The SMF has two regional divisions, in Puebla and Tabasco.

== Agreements ==
The SMF has agreements with the American Physical Society (APS), with the Canadian Association of Physicists (CAP), with the Physical Society of Japan (PSJ) and the Sociedad Cubana de Física (SCF) (which publishes the Revista Cubana de Física).

== Activities ==
Some of the activities carried out by the Mexican Physics Society are mentioned below.

=== Physics education accreditation ===
The organization in charge of accrediting physics education programs is the Consejo de Acreditación de Programas Educativos en Física (CAPEF) (i.e. Council for Educational Programs in Physics) made up of the SMF and the Sociedad Matemática Mexicana (SMM). The main function of CAPEF is to supervise and promote the educational quality of physics at the university level.

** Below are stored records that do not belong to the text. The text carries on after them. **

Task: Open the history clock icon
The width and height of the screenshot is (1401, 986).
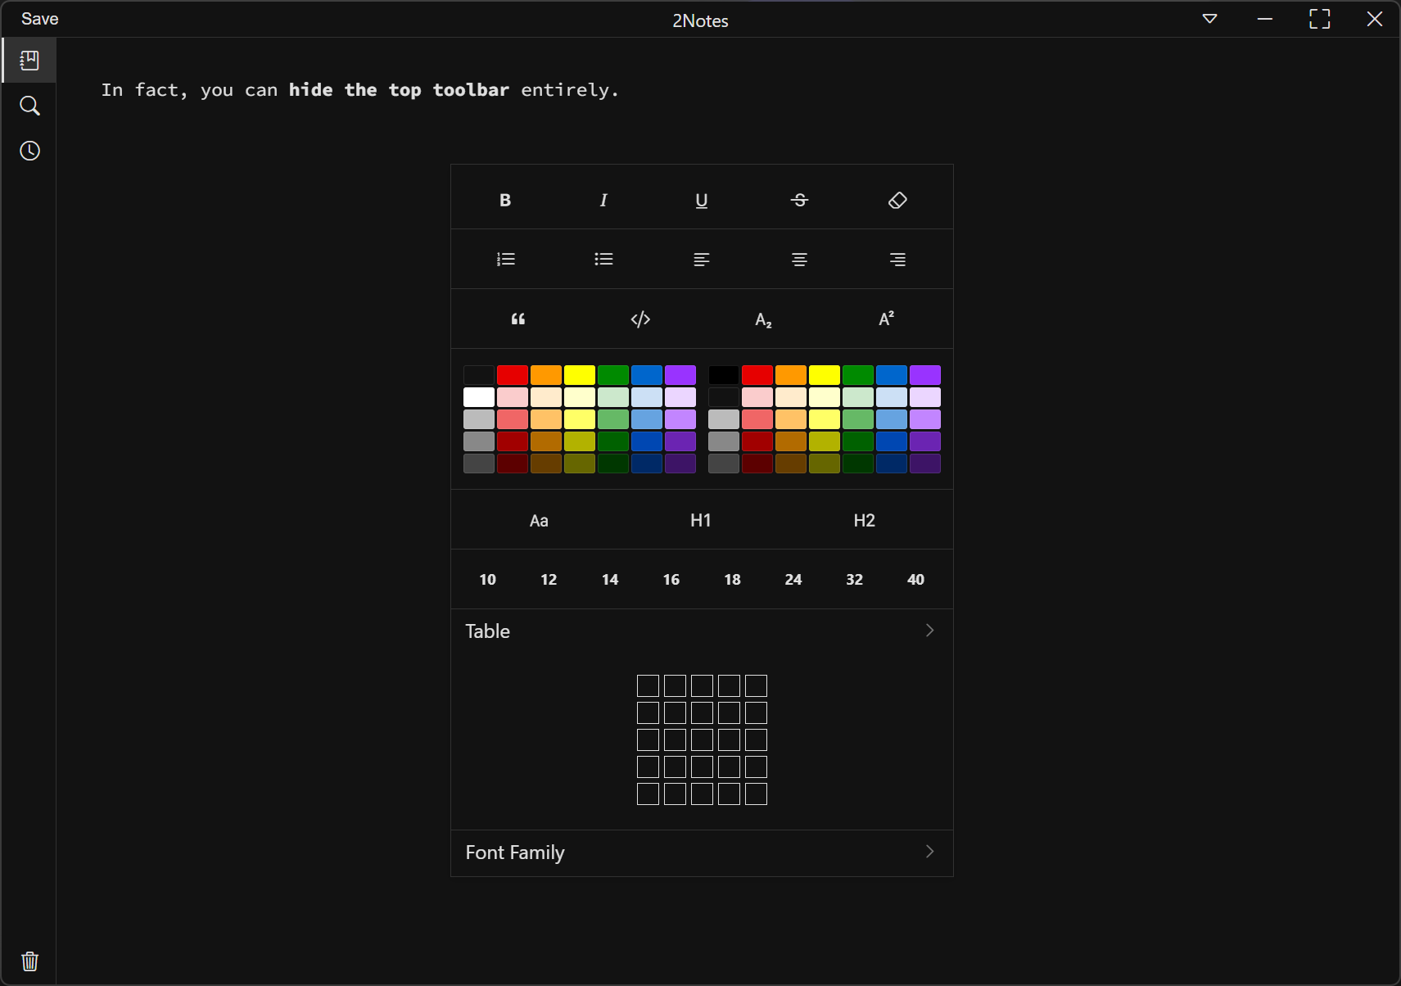Action: tap(29, 151)
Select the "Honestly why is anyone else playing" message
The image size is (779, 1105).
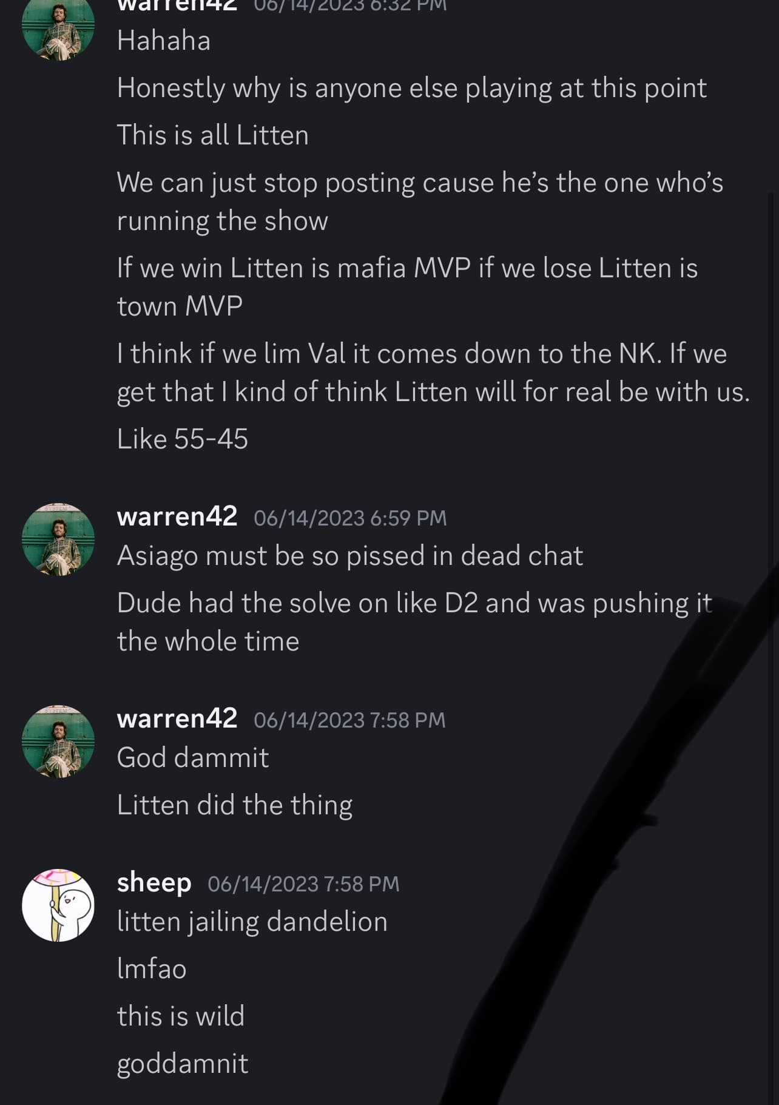[411, 89]
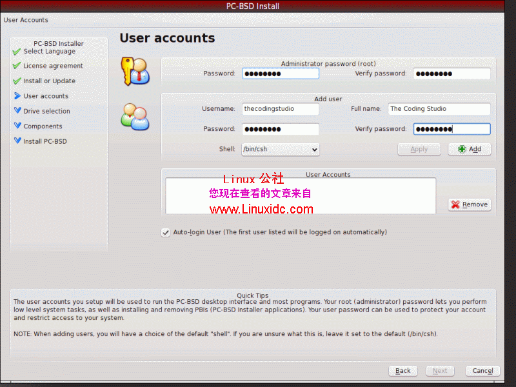The image size is (516, 387).
Task: Toggle the Auto-login User checkbox
Action: tap(166, 232)
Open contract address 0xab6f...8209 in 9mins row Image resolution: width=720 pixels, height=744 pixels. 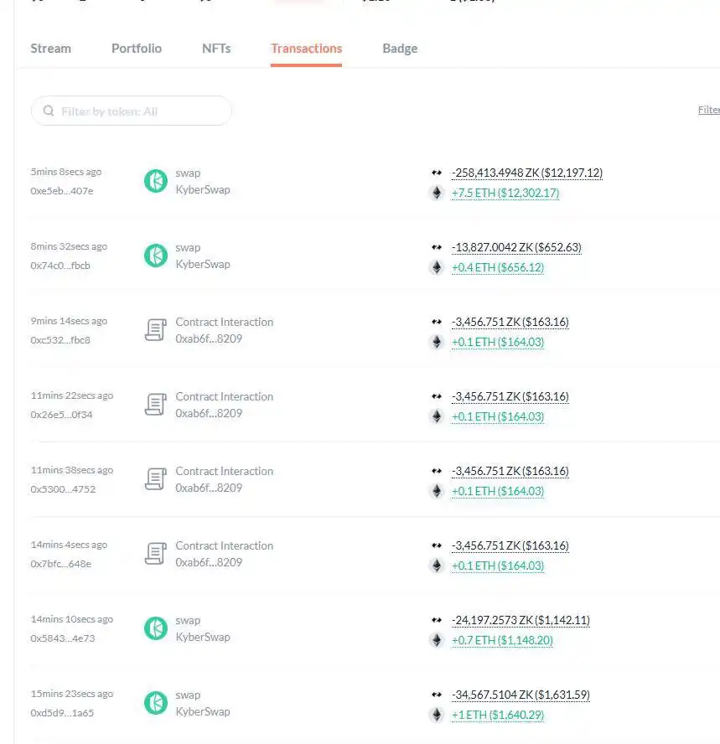click(209, 339)
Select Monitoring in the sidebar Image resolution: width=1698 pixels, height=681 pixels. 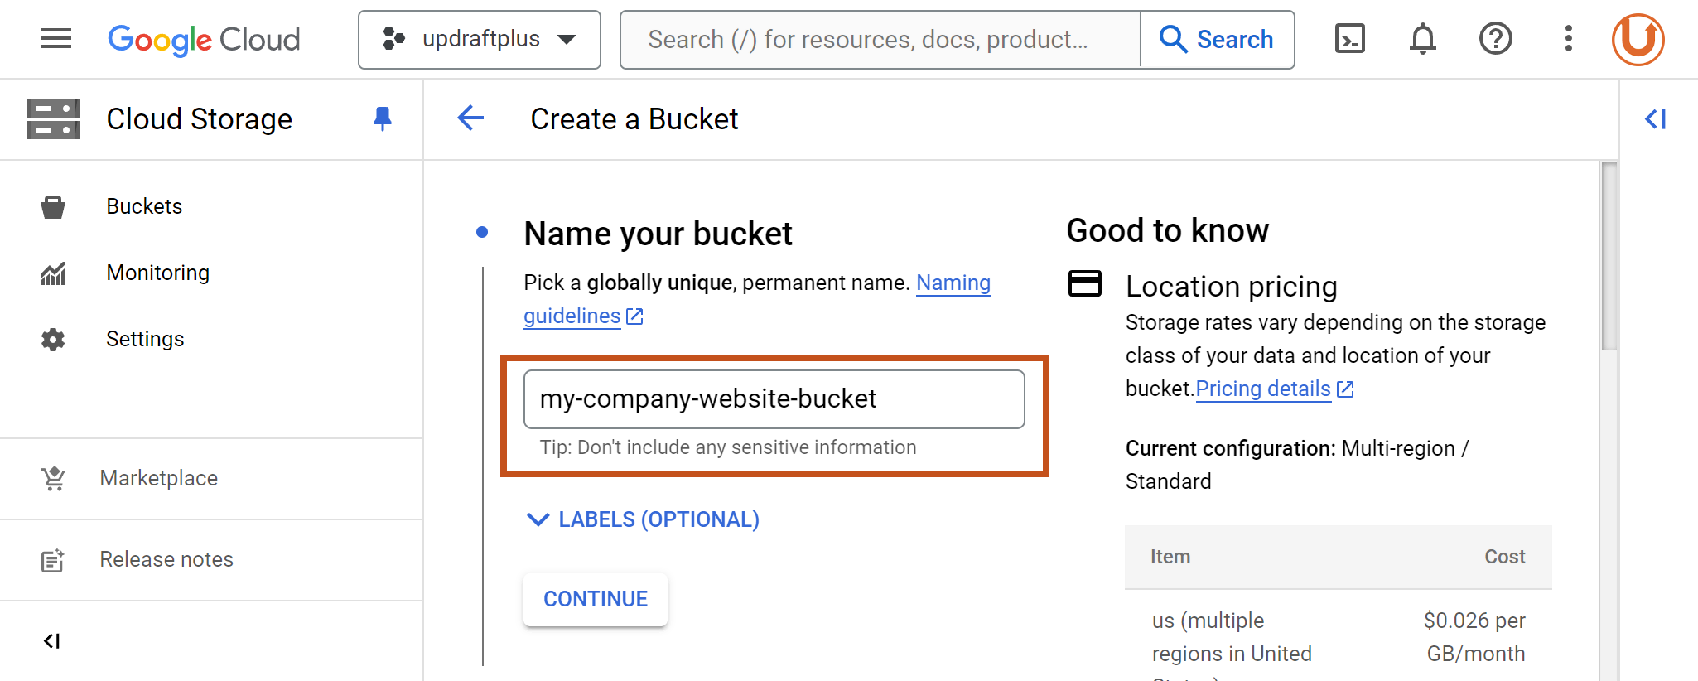pyautogui.click(x=157, y=273)
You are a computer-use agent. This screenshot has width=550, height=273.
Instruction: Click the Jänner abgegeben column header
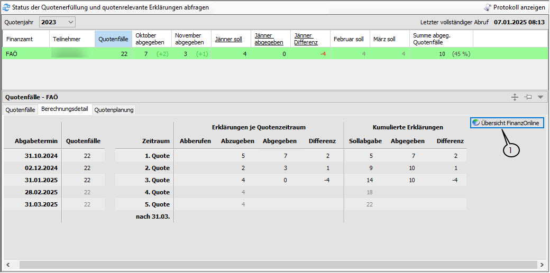269,39
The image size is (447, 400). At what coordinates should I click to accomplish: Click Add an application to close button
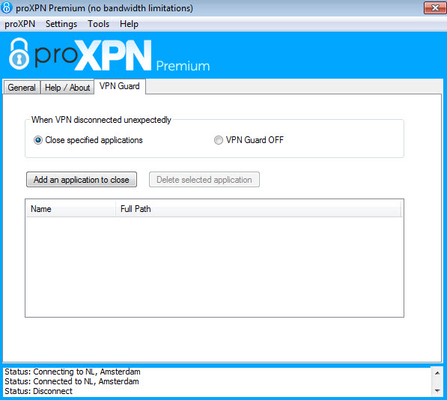point(82,180)

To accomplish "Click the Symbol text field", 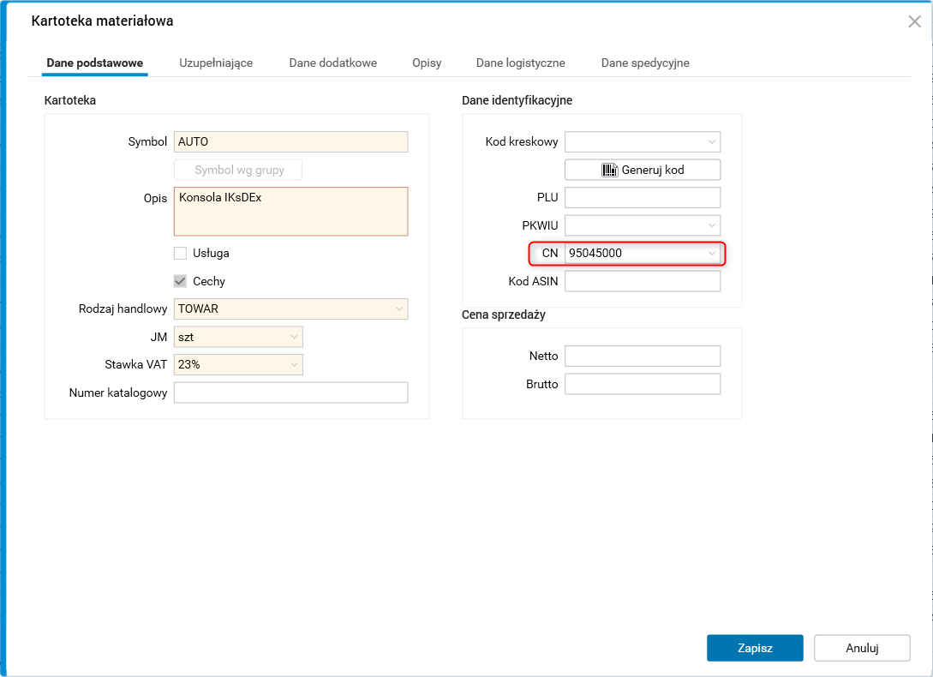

=== 27th national meeting of scientific dissemination ===
The XXVII Encuentro Nacional de Divulgación Científica (XXVII National Meeting of Scientific Dissemination) was held in the city San Luis Potosí in 2013. Within the framework of the LVI Congreso Nacional de Física (LVI National Congress of Physics), the meeting focused on recreational and non-formal teaching of Science .

=== 19th national teaching meeting ===
The 'XIX Encuentro Nacional sobre la Enseñanza de la Física en el Nivel Medio Superior (XIX National Meeting on the Teaching of Physics at the Higher Secondary Level) was held in Culiacán Rosales, Sinaloa in 2007 from the 1st to the 3rd of October. Among the topics discussed were the teaching strategies and methods of the physical concepts and phenomena and the processes of accreditation of physics teaching at the upper secondary level.